This regulation inserts a new Division 2.2A into the Migration Regulations to deal with matters associated with the visa application charge, including the amount of charge, the period during which the charge must be paid, when a charge is not required to be paid and refund provisions.

Regulation 2.12C - Amount of visa application charge (Act, section 45B)

This regulation provides that the visa application charge is the sum of the two amounts that are specified in subitem (2) of an item of Schedule 1 of the Migration Regulations where:

*       the first instalment must be paid when the application is made; and

*       the second instalment must be paid before the grant of the visa.

Regulation 2.12D - Prescribed period for payment of unpaid amount of visa application charge (Act, subsection 64(2))

This regulation sets out the period of time within which the second instalment of the visa application charge must be paid - either 28 days or 70 days from the date when the applicant is taken to have received notice from the Minister under subsection 64(2) of the Migration Act.
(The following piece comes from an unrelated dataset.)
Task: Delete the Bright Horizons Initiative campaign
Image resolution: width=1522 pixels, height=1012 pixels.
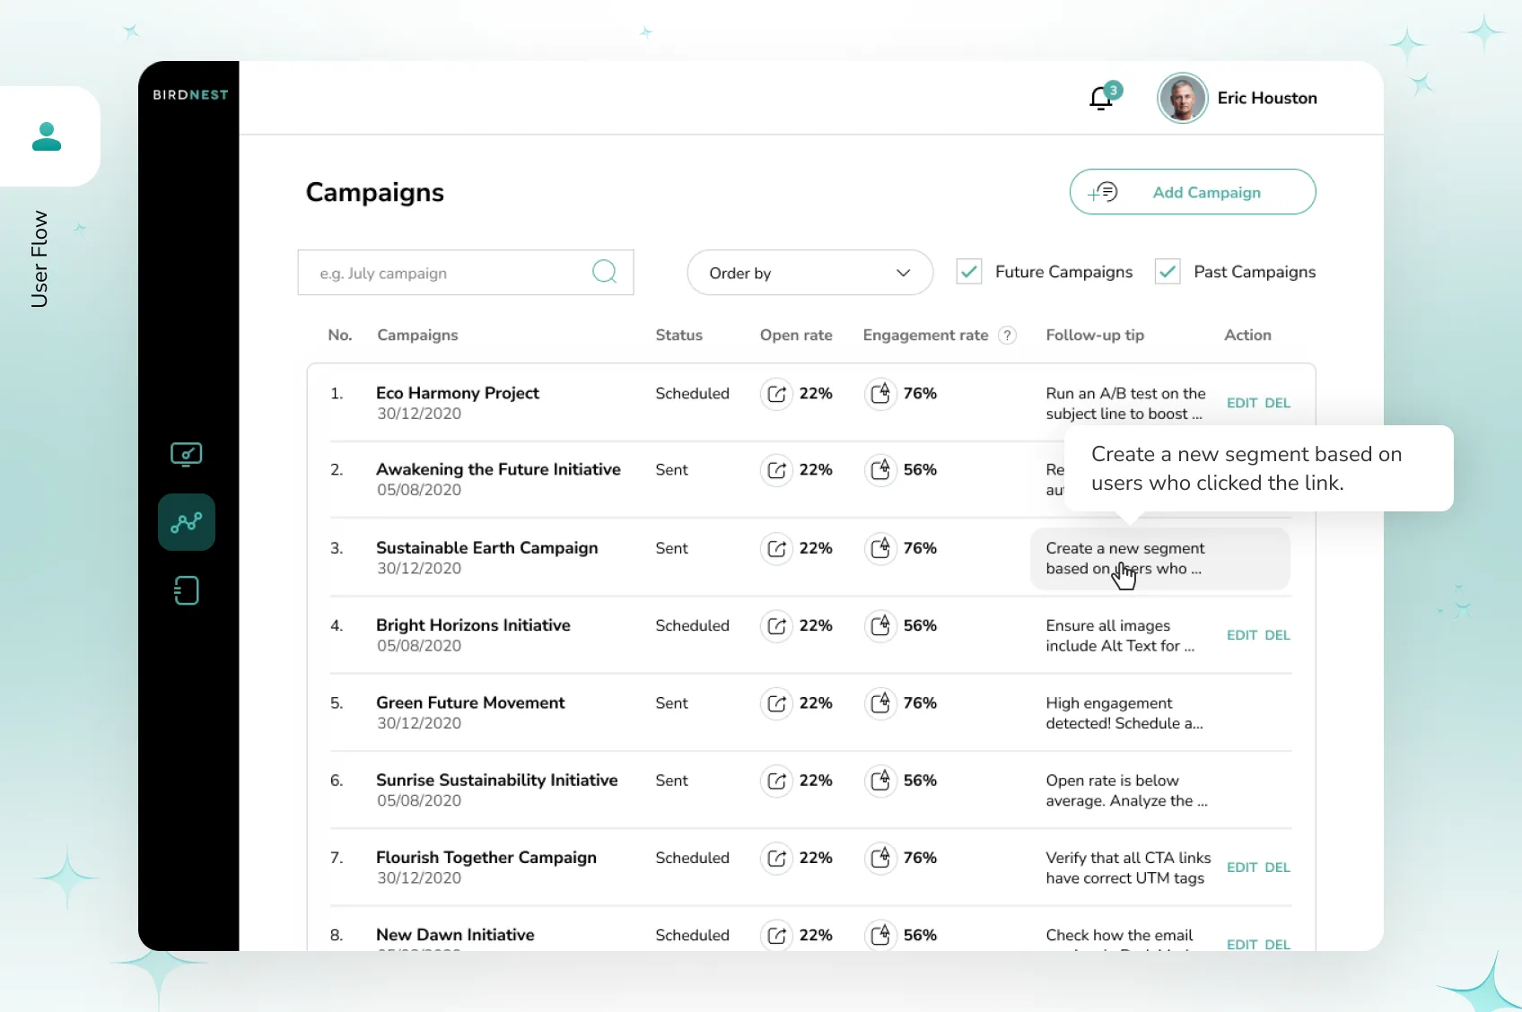Action: (1277, 635)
The shorter period applies to mail posted and delivered within Australia, and the longer period applies to all other mail.

Regulation 2.12E - Payment of first instalment of -visa application charge not required for certain combined applications

This regulation provides that an applicant is not liable to pay the first instalment of the visa application charge if the application is combined with another application, where allowed by these Regulations, and the first instalment of the visa application charge for the other application has been paid.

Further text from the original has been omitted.